North America | United States of America (USA) | California | Sacramento – Thoughts before Peace Corps
I’m 12 days away from leaving my life here in Sacramento to embark upon an adventure in Nicaragua. Nicaragua being a place I have known virtually nothing about, yet now I am forever connected to it by my 27 month commitment to live among the Nicas. I feel my departure date coming closer and closer. I wish it would just get here now!! Yet, I know it’ll be here soon enough. I can already feel that lump in my throat saying goodbye to my crying mother. I have no idea how I’m going to say goodbye to everyone. Goodbyes and I have never mixed well.
I have traveled to Spain, France, and Mexico.

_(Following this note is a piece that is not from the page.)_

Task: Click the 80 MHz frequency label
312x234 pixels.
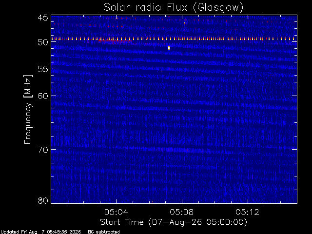Action: (43, 200)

And while I loved the historic museums, late night club scenes, different cultures, and international friends made along the way…a desire started to arise in me. This desire best described as a feeling of a search for a deeper meaning to my life. I have had everything a person could want; a roof over my head, food to eat, etc. But I kept wondering how I could go through the rest of my life without ever experiencing a different reality outside one of relative privilege.
So now I’m leaving this reality I live in to see the world from the perspective of a third world country. I want an experience that is going to challenge me intellectually, emotionally, and physically. Why? I don’t really have any concrete answer other than I feel that my Peace Corps journey is going to bring me knowledge that I wouldn’t be able to experience anywhere else. I want to have the experience of not having all the luxuries I have had throughout my life. I want to see what another part of the world lives like. I want to taste it, to smell it, to live it.
When I look back on my life I want no regrets…I want to know in my heart I gave it all I had.